EXCERPT TO READ:

● ● ● ● ● ● ●

Does anybody think the split is ok?


----------



## JusNoGood (Apr 4, 2011)

If I were you I'd lose weight first then do a clean bulk. At 24% you got a lots to lose tubs :0

I'd suggests looking in the lose weight section and the stickies


----------



## BOBG (Apr 4, 2012)

Thanks thats what I thought! I feel like I got a spare tyre so maybe that will be the route to go. Thanks!


----------



## doylejlw (Feb 14, 2010)

http://testosteronemuscle.co.uk/blog/staying-lean-while-eating-freely/

Have read this mate.


----------



## Ash1981 (Jun 16, 2009)

doylejlw said:


> http://testosteronemuscle.co.uk/blog/staying-lean-while-eating-freely/
> 
> Have read this mate.


Fck me putting links up of the rivals board...naughty!!!!


----------



## ws0158 (Jun 23, 2010)

it depends on your work times and times availible to train

fasted cardio every morning for 30 mins then i high carb meal, then the rest of the day low carb meals, then train in the evening, then high carb(low GI) meal post workout before bed

if youve recently started training again you will lose fat and build new muscle quite quickly for a few months, its all about the diet really


----------



## Ash1981 (Jun 16, 2009)

● ● ● ● ● ● ●

DATA SECTION:
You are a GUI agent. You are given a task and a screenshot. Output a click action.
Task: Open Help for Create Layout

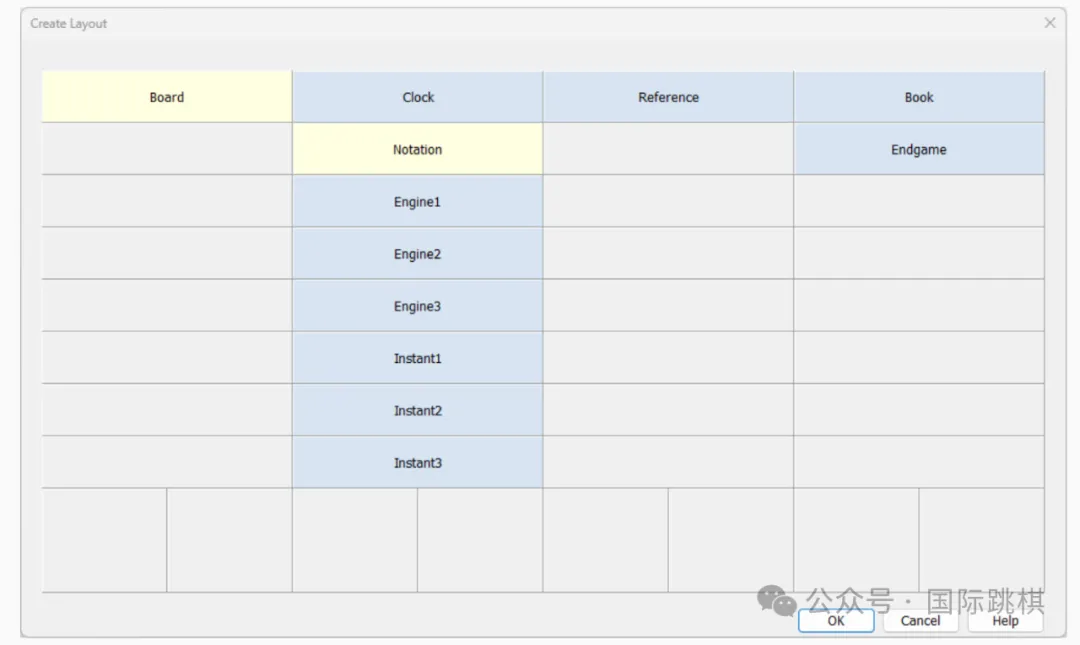point(1005,621)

● ● ● ● ● ● ●

PARTS OF THE EXERCISE:
a) In the forum thread about losing weight before bulking, translate this sentence into Spanish: "If I were you I'd lose weight first then do a clean bulk."
b) Carry on the forum thread about losing weight before bulking from the point where it stops.

WRITTEN RESPONSES:
a) Yo que tú, primero perdería peso y luego haría un volumen limpio.

b)
I think if you build muscle your bf goes down, more muscle burns more fat and in numbers if you weigh 180lb with 15% bf and get upto 200lbs still with 15% bf then you have gained muscle and dropped bf %%%(% being the key here)

But imo if you are trying to burn fat off then you cant put muscle on( to say get down to 10%)


----------



## doylejlw (Feb 14, 2010)

ash1981 said:


> Fck me putting links up of the rivals board...naughty!!!!


 :whistling: did I ooopppsss.


----------



## Ash1981 (Jun 16, 2009)

doylejlw said:


> :whistling: did I ooopppsss.


Ha you little tinker you


----------



## Fat (Jan 2, 2010)

Ask badly_dubbed how..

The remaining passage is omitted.